Work order :: Throughout the material below, tally the lines containing "will" and give the total with no accompanying text.

Given information ::
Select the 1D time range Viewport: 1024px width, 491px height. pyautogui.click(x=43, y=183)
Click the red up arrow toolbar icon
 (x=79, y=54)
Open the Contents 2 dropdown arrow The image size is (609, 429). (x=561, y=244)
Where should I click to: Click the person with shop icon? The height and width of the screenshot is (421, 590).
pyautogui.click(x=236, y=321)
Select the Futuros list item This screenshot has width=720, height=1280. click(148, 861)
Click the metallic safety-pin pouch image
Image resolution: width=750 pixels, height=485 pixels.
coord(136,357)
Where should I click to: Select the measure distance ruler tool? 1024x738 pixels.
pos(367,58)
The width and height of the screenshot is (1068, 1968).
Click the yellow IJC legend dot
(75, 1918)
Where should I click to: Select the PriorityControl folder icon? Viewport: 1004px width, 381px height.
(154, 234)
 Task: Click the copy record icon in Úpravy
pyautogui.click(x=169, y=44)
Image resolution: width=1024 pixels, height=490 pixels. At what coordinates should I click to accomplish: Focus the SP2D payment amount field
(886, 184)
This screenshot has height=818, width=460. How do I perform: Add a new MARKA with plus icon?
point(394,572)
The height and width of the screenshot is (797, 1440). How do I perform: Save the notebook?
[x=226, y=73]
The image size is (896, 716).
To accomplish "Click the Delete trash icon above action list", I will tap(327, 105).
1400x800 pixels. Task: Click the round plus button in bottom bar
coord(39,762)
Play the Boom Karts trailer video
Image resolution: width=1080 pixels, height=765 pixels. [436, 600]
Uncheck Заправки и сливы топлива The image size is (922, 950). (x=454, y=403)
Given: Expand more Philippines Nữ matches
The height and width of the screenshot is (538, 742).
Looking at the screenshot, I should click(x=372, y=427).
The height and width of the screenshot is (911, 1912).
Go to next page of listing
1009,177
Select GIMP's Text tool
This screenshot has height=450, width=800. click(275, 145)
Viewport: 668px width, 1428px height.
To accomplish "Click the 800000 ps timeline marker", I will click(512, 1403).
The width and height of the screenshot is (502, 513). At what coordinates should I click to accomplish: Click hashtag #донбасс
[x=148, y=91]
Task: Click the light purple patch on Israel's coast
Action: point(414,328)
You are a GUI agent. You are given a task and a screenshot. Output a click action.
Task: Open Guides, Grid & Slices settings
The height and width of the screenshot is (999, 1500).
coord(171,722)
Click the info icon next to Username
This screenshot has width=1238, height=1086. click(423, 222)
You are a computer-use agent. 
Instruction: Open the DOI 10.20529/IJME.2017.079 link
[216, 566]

Answer :: 2